Vega’s NCU: Packed Math, Higher IPC, & Higher Clocks

As always, I want to start at the heart of the matter: the shader core. In some respects AMD has not significantly altered their shader core since the launch of the very first GCN parts 5 years ago. Various iterations of GCN have added new instructions and features, but the shader core has remained largely constant, and IPC within the shader core itself hasn’t changed too much. Even Polaris (GCN 4) followed this trend, sharing its whole ISA with GCN 1.2.

With Vega, this is changing. By just how much remains to be seen, but it is clear that even with what we see today, AMD is already undertaking the biggest change to their shader core since the launch of GCN.

Meet the NCU, Vega’s next-generation compute unit. As we already learned from the PlayStation 4 Pro launch and last month’s Radeon Instinct announcement, AMD has been working on adding support for packed math formats for future architectures, and this is coming to fruition in Vega.

With their latest architecture, AMD is now able to handle a pair of FP16 operations inside a single FP32 ALU. This is similar to what NVIDIA has done with their high-end Pascal GP100 GPU (and Tegra X1 SoC), which allows for potentially massive improvements in FP16 throughput. If a pair of instructions are compatible – and by compatible, vendors usually mean instruction-type identical – then those instructions can be packed together on a single FP32 ALU, increasing the number of lower-precision operations that can be performed in a single clock cycle. This is an extension of AMD’s FP16 support in GCN 1.2 & GCN 4, where the company supported FP16 data types for the memory/register space savings, but FP16 operations themselves were processed no faster than FP32 operations.

And while previous announcements may have spoiled that AMD offers support for packed FP16 formats, what we haven’t known for today is that they will also support a high-speed path (analogous to packed FP16) for 8-bit integer operations. INT8 is a data format that has proven especially useful for neural network inference – the actual execution of trained neural networks – and is a major part of what has made NVIDIA’s most recent generation of Pascal GPUs so potent at inferencing. By running dot products and certain other INT8 operations along this path, INT8 performance can be greatly improved.

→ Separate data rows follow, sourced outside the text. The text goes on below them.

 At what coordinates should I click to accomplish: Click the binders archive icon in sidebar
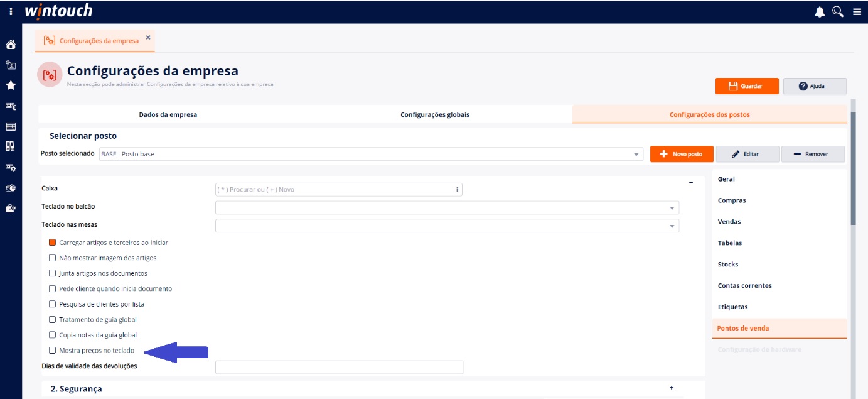pos(11,146)
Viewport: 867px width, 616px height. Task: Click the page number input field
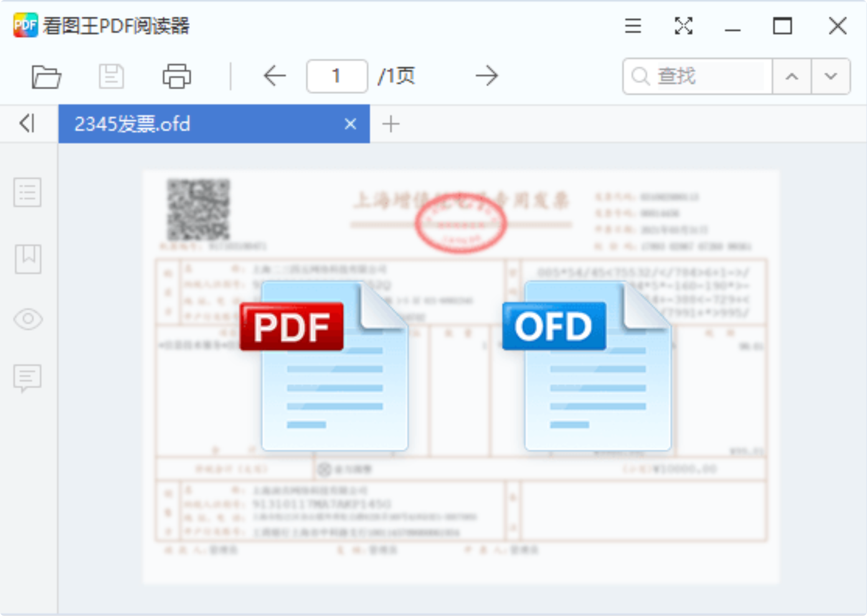pos(337,77)
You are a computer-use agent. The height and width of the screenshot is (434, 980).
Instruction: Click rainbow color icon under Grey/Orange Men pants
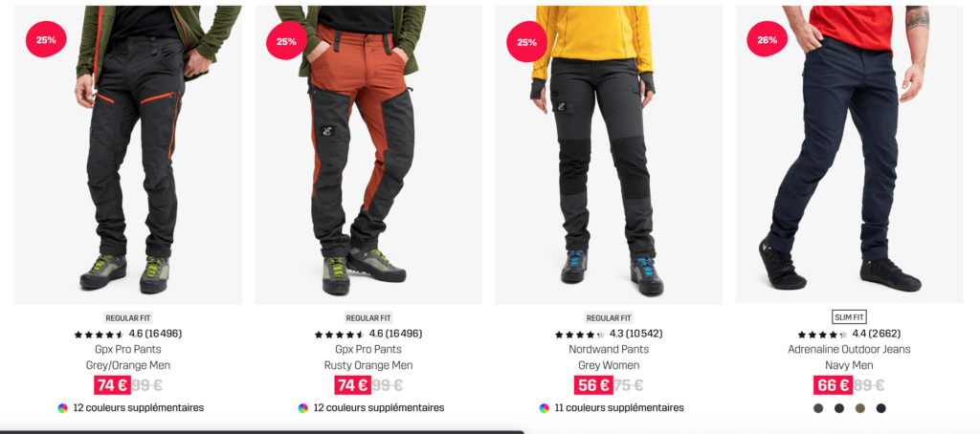coord(62,408)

Though before we get too far – and this is a longer discussion to have closer to Vega’s launch – it’s always important to note when and where these faster operations can be used in consumer workloads, as the odds are most of you reading this are thinking gaming. While FP16 operations can be used for games (and in fact are in the mobile space), in the PC space they are virtually never used. When PC GPUs made the jump to unified shaders in 2006/2007, the decision was made to do everything at FP32 since that’s what vertex shaders typically required to begin with, and it’s only recently that anyone has bothered to look back. So while there is some long-term potential here for Vega’s fast FP16 math to become relevant for gaming, at the moment it wouldn’t do anything. Vega will almost certainly live and die in the gaming space based on its FP32 performance.

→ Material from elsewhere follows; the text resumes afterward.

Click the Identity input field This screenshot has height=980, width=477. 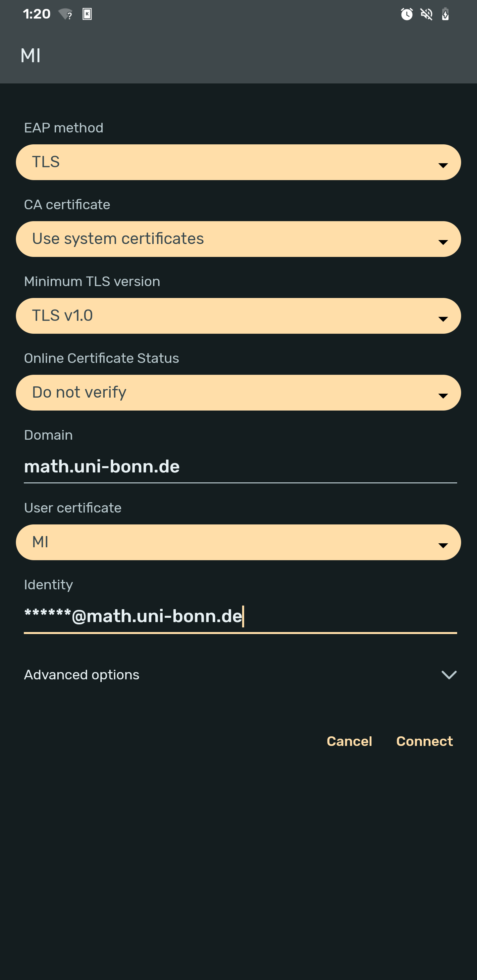click(x=238, y=616)
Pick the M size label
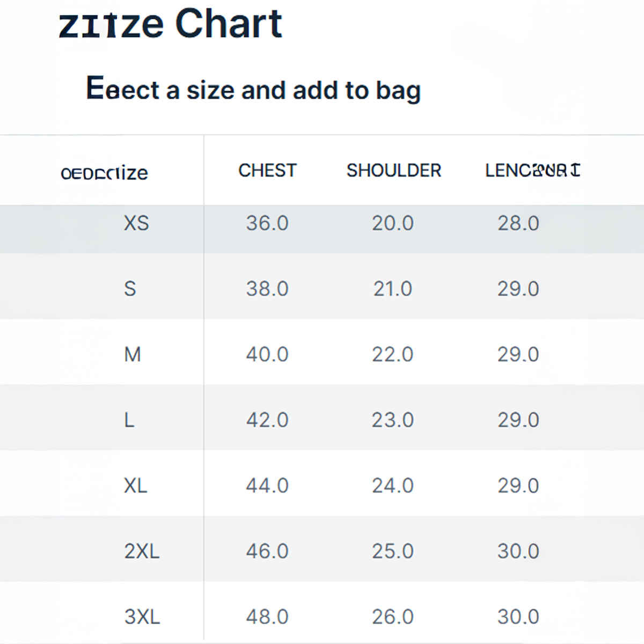Image resolution: width=644 pixels, height=644 pixels. pyautogui.click(x=132, y=354)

Moving on, the second thing we can infer from AMD’s slide is that a CU on Vega is still composed of 64 ALUs, as 128 FP32 ops/clock is the same rate as a classic GCN CU. Nothing here is said about how the Vega NCU is organized – if it’s still four 16-wide vector SIMDs – but we can at least reason out that the total size hasn’t changed.

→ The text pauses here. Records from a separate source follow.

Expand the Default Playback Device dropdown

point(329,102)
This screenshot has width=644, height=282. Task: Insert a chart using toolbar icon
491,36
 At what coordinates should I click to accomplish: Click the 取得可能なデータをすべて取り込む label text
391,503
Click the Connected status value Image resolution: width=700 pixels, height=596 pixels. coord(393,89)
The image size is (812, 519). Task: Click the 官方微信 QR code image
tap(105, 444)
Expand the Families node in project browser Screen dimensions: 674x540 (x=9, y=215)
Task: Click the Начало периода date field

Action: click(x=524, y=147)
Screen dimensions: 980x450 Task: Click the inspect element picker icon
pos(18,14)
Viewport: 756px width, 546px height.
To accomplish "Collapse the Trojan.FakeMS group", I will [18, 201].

Finally, along with outlining their new packed math formats, AMD is also confirming, at a high level, that the Vega NCU is optimized for both higher clockspeeds and a higher IPC. It goes without saying that both of these are very important to overall GPU performance, and it’s an area where, very broadly speaking, AMD hasn’t compared to NVIDIA too favorably. The devil is in the details, of course, but a higher clockspeed alone would go a long way towards improving AMD’s performance. And as AMD’s IPC has been relatively stagnant for some time here, improving it would help AMD put their relatively sizable lead in total ALUs to good use. AMD has always had a good deal more ALUs than a comparable NVIDIA chip, but getting those ALUs to all do useful work outside of corner cases has always been difficult.

That said, I do think it’s important not to read too much into this on the last point, especially as AMD has drawn this slide. It’s fairly muddled whether “higher IPC” means a general increase in IPC, or if AMD is counting their packed math formats as the aforementioned IPC gain.

Geometry & Load Balancing: Faster Performance, Better Options

As some of our more astute readers may recall, when AMD launched the GCN 1.1 they mentioned that at the time, GCN could only scale out to 4 of what AMD called their Shader Engines; the logical workflow partitions within the GPU that bundled together a geometry engine, a rasterizer, CUs, and a set of ROPs. And when the GCN 1.2 Fiji GPU was launched, while AMD didn’t bring up this point again, they still held to a 4 shader engine design, presumably due to the fact that GCN 1.2 did not remove this limitation.


Fiji 4x Shader Engine Layout

But with Vega however, it looks like that limitation has finally gone away. AMD is teasing that Vega offers an improved load balancing mechanism, which pretty much directly hints that AMD can now efficiently distribute work over more than 4 engines. If so, this would represent a significant change in how the GCN architecture works under the hood, as work distribution is very much all about the “plumbing” of a GPU. Of the few details we do have here, AMD has told us that they are now capable of looking across draw calls and instances, to better split up work between the engines.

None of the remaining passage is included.